For women across the world, electoral politics can be a hostile and violent place. Women who stand for office can expect casual sexism and discrimination, ranging from snide remarks about their appearance to being propositioned by their male colleagues. In some countries, this psychological violence escalates to physical violence in which men seek to make the public sphere so inhospitable for women that they disengage from electoral politics.

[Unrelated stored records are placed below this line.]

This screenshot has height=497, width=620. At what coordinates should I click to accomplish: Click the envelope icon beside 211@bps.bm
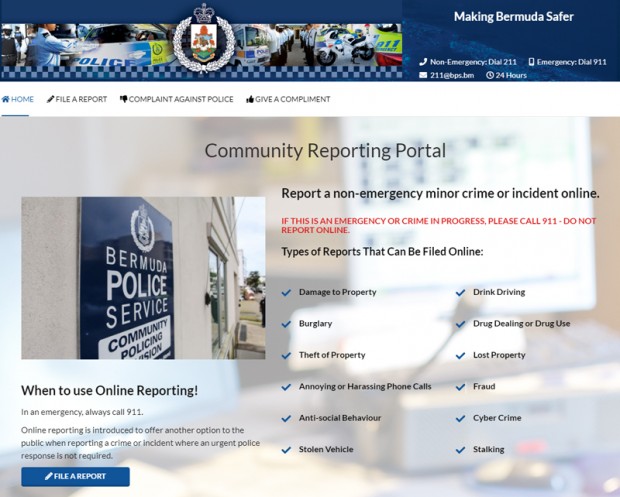click(423, 75)
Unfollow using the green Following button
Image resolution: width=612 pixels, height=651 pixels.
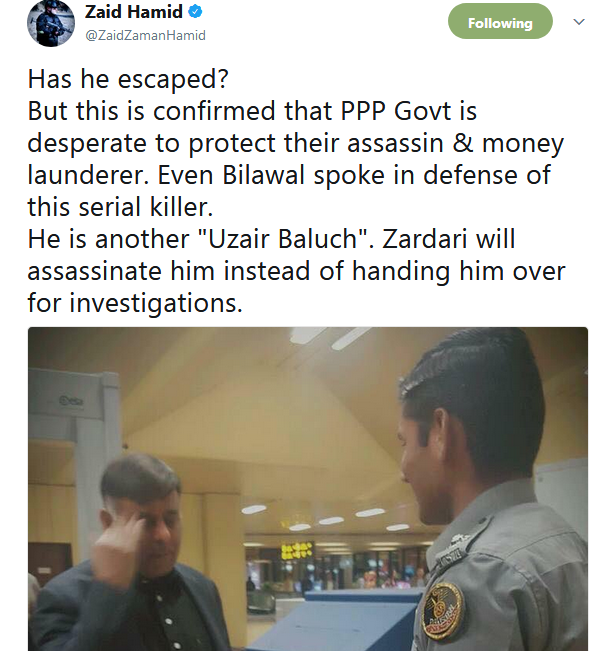click(500, 22)
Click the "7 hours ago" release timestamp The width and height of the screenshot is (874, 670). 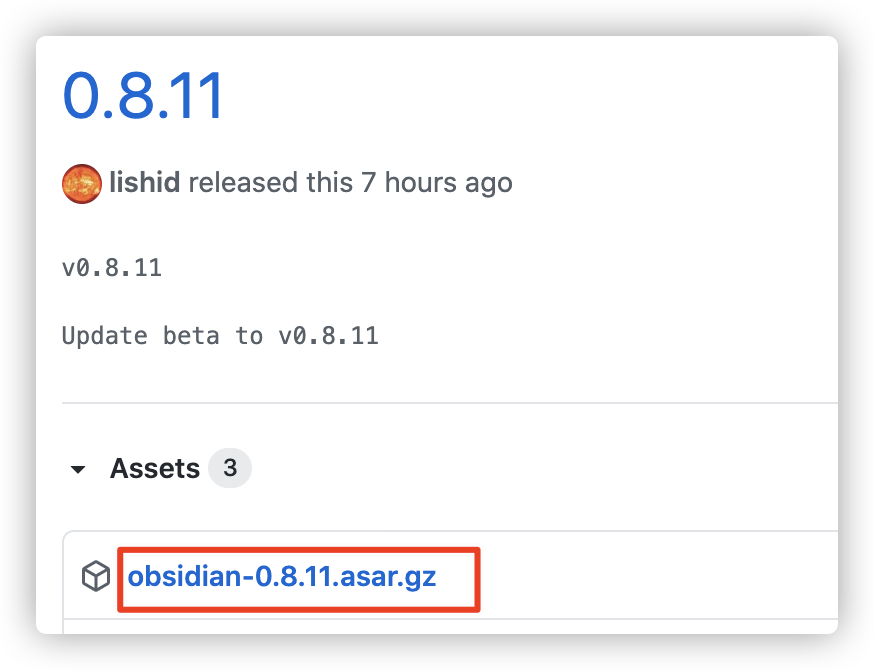tap(436, 183)
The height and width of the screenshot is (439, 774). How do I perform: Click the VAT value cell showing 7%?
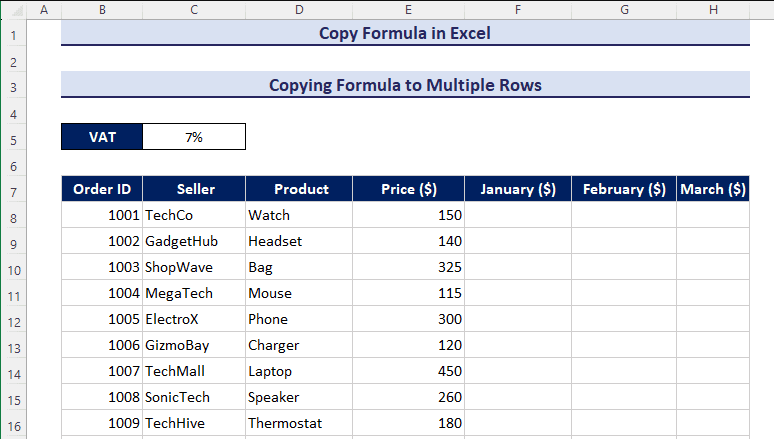coord(194,138)
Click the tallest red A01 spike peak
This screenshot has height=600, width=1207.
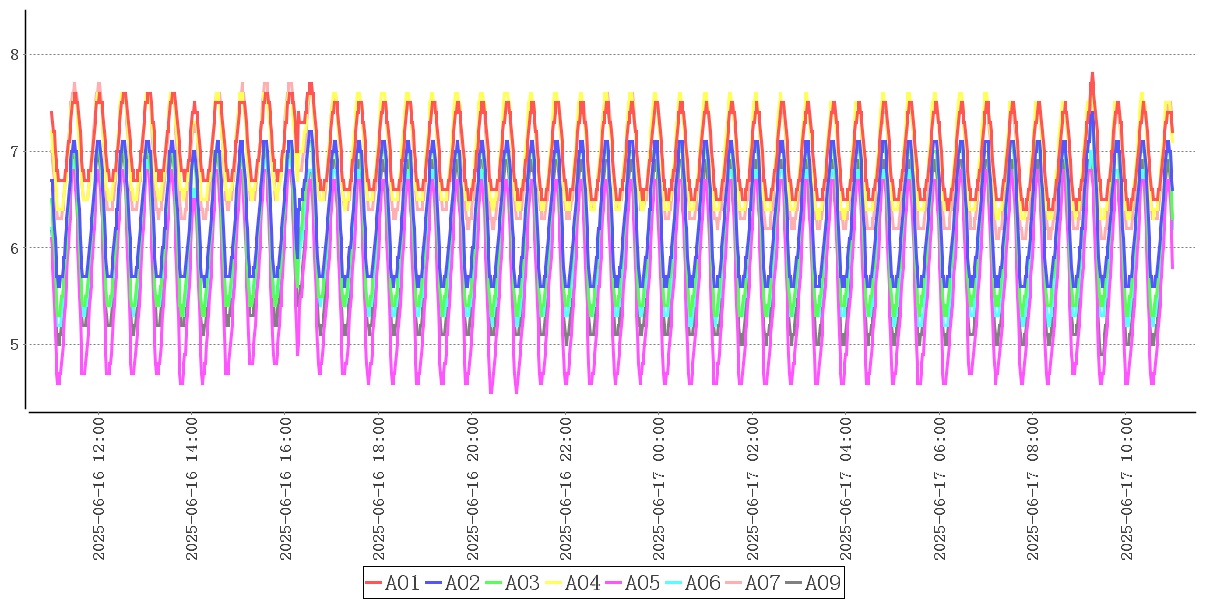pos(1092,74)
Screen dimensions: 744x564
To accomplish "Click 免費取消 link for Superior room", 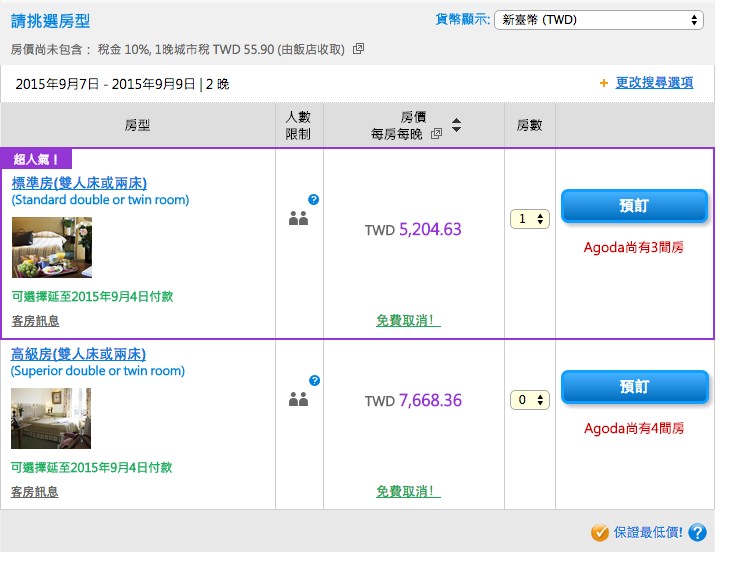I will tap(408, 492).
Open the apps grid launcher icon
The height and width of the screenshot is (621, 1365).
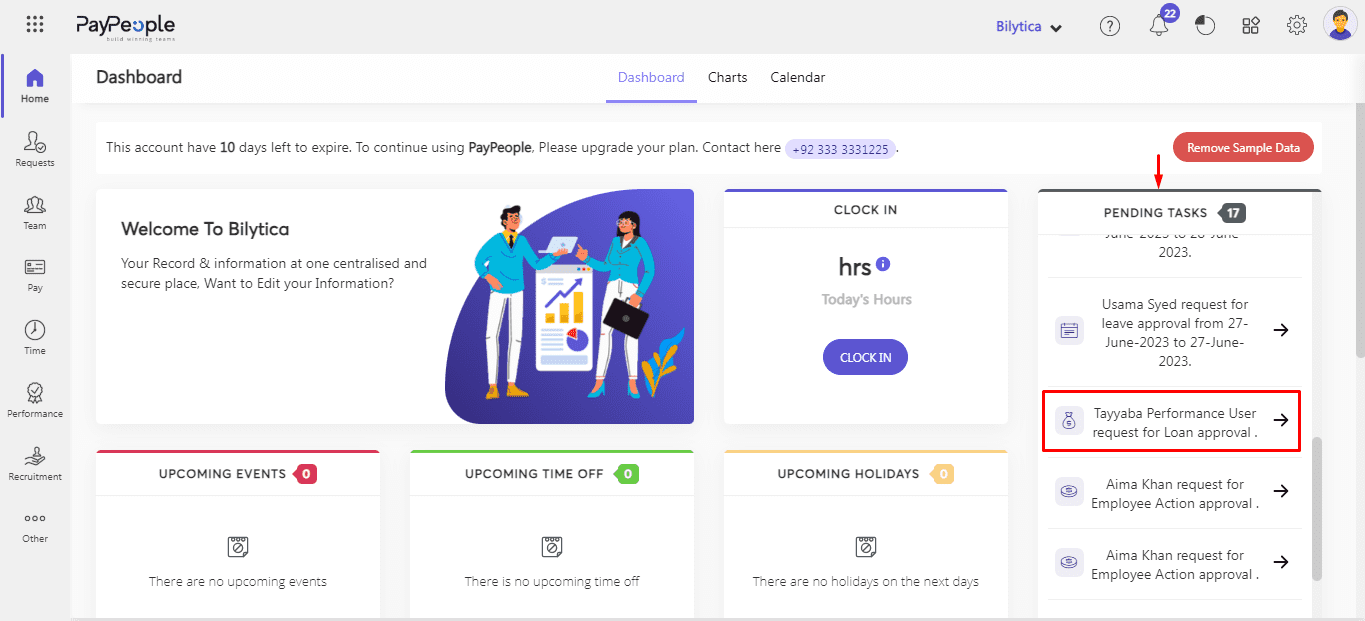click(x=35, y=25)
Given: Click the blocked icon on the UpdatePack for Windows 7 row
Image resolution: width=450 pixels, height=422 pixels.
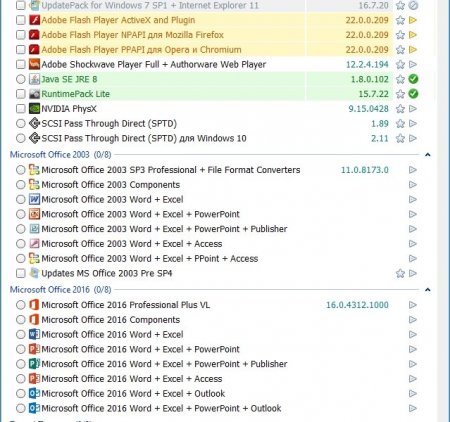Looking at the screenshot, I should (x=413, y=5).
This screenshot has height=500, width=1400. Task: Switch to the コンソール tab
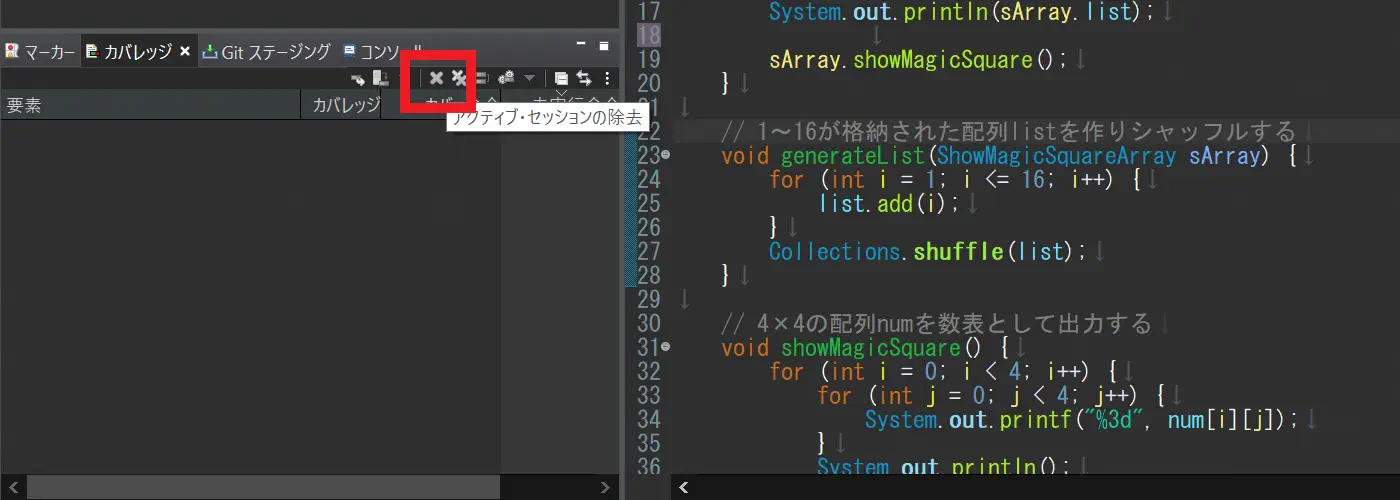(380, 52)
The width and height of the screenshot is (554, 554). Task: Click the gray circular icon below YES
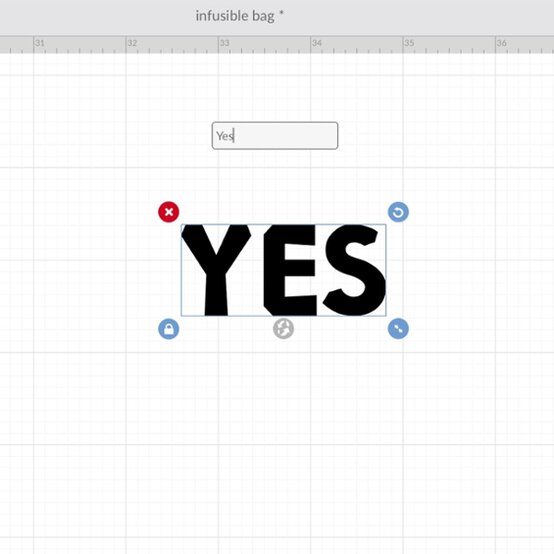pyautogui.click(x=283, y=329)
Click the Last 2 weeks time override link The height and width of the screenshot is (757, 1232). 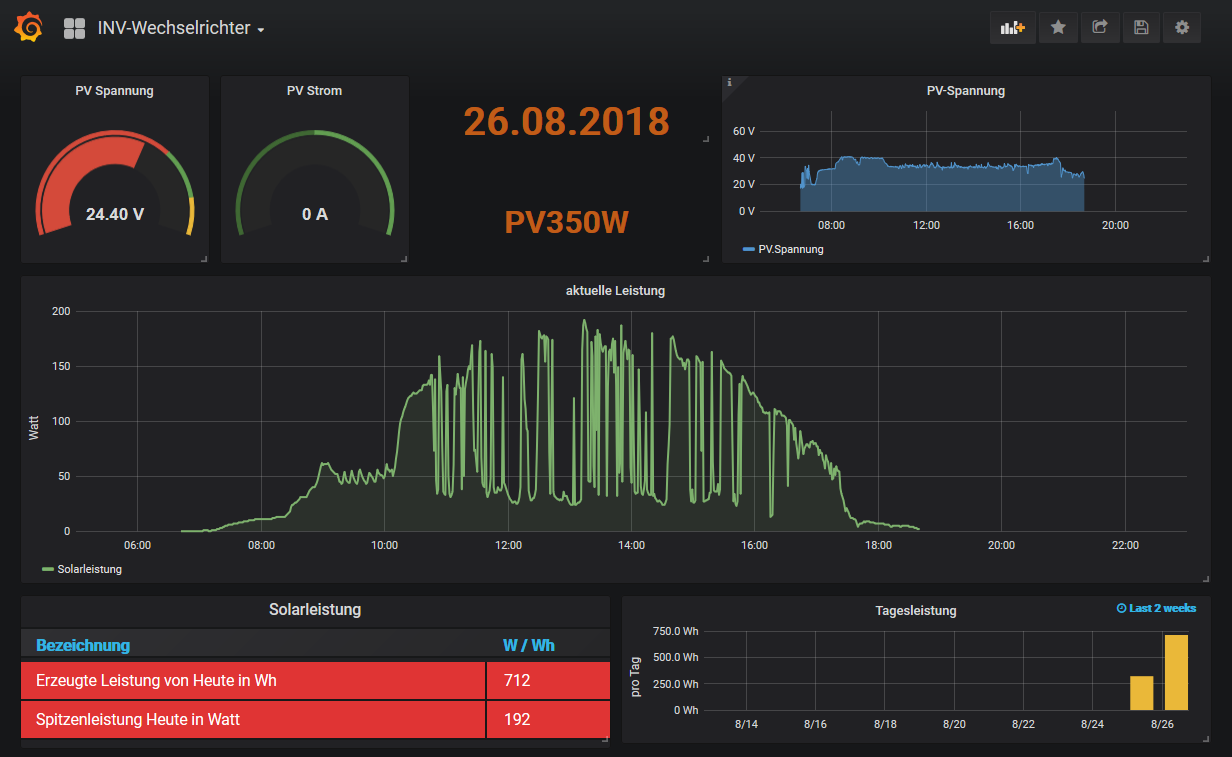(x=1156, y=608)
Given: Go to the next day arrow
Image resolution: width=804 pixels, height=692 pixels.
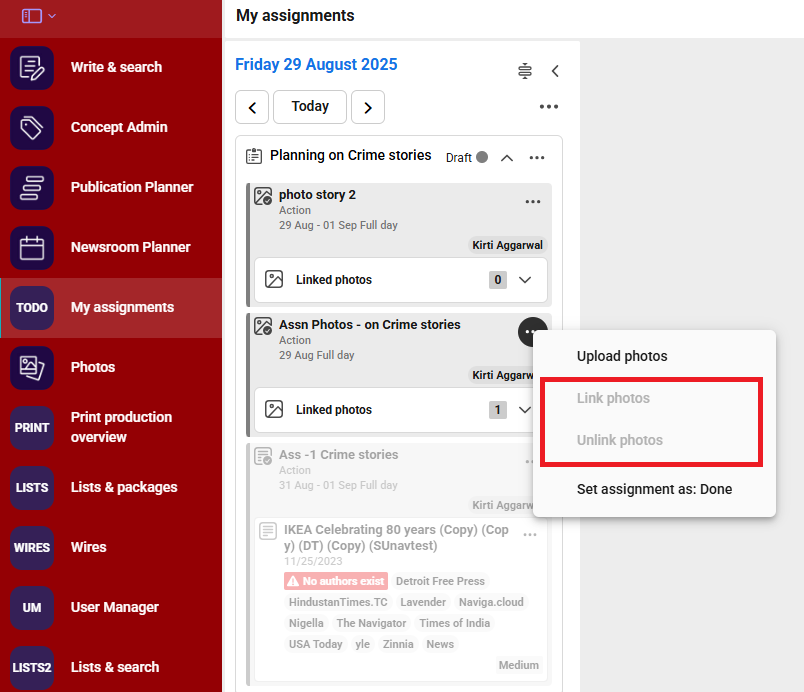Looking at the screenshot, I should point(368,107).
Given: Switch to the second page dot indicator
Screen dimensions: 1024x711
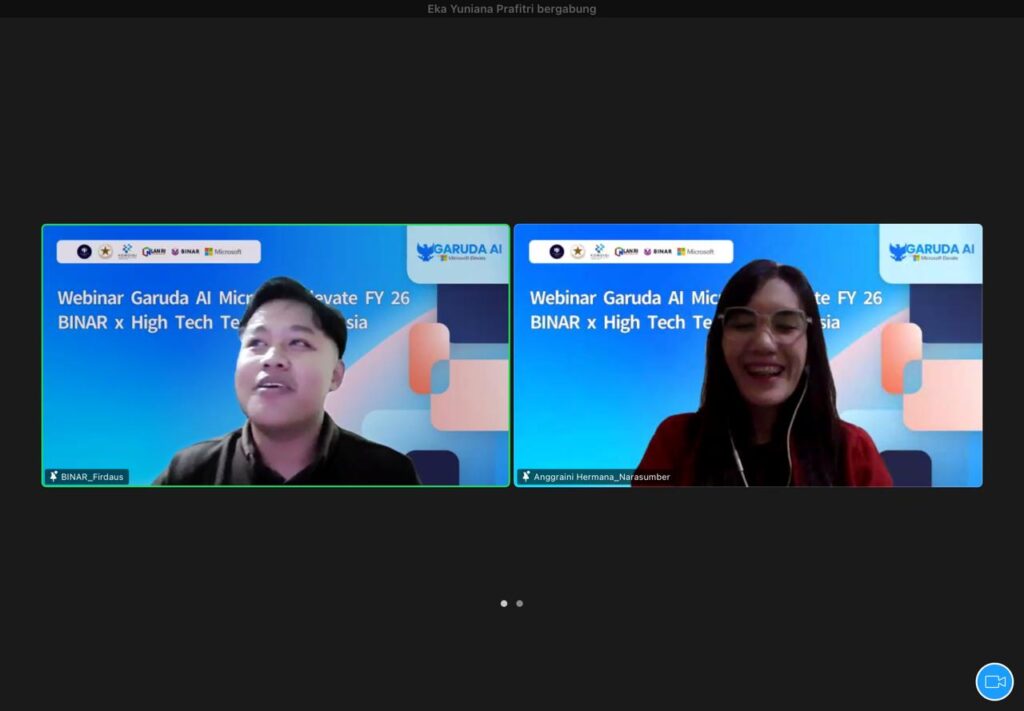Looking at the screenshot, I should click(519, 603).
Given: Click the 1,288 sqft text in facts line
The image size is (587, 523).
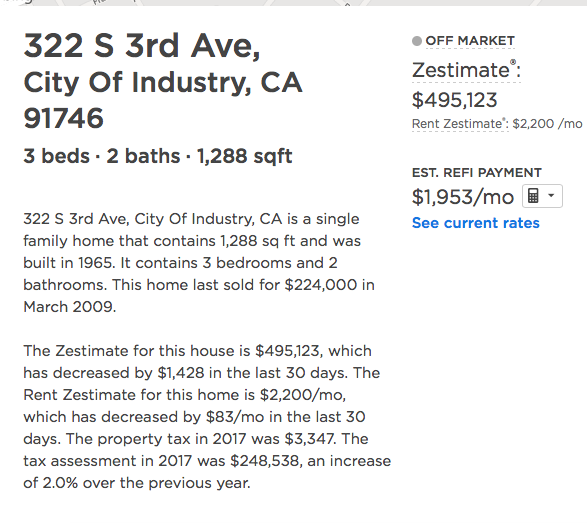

Percentages of women in parliament reveal two interesting facts on global underrepresentation. First, although women make up roughly 49.6 percent of the world’s population, only two countries in the world had parliaments that exceeded that ratio as of August 2016. Rwanda leads—57.5 percent of its parliament is made up of women—and Bolivia follows with 51.8 percent. Second, there is almost no correlation between a country’s level of development and the proportion of women in parliament. Hence, the United States (19.5 percent) finds itself sandwiched between Saudi Arabia (19.9 percent) and Kyrgyzstan (19.2 percent).

The countries that were able to achieve some measure of gender parity all have one thing in common: They initially or continue to rely on quotas to increase representation of women in parliament. Rwanda’s post-genocide constitution requires that 30 percent of all decision-making bodies be made up of women, while Bolivia passed a raft of measures in the run up to its 2014 parliamentary elections to increase women’s participation in the electoral process.

In contemporary conversations on achieving gender parity in parliament, there is little debate about whether quotas are the easiest way to create a space in which women can be heard. In a March 2013 press release, the secretary general of the Inter-Parliamentary Union (IPU), Anders B. Johnsson, said, “Although quotas remain contentious in some parts of the world, they remain key to progress on … gender parity in political representation. There can be no claim to democracy without delivering on this.” The same press release noted that nine out of the top 10 countries with the highest growth in the number of women MPs between 2011 and 2012 had used quotas.

The disparate fortunes of East African countries like Rwanda, Kenya, and Somalia tell a story of how well quotas can work when supported with institutional will and how resoundingly they can fail when patriarchal political spaces conspire to undo them. All of the eight countries that are traditionally thought to make up East Africa—Kenya, Uganda, Tanzania, Rwanda, Burundi, Somalia, Ethiopia, South Sudan—have quotas entrenched in their electoral systems.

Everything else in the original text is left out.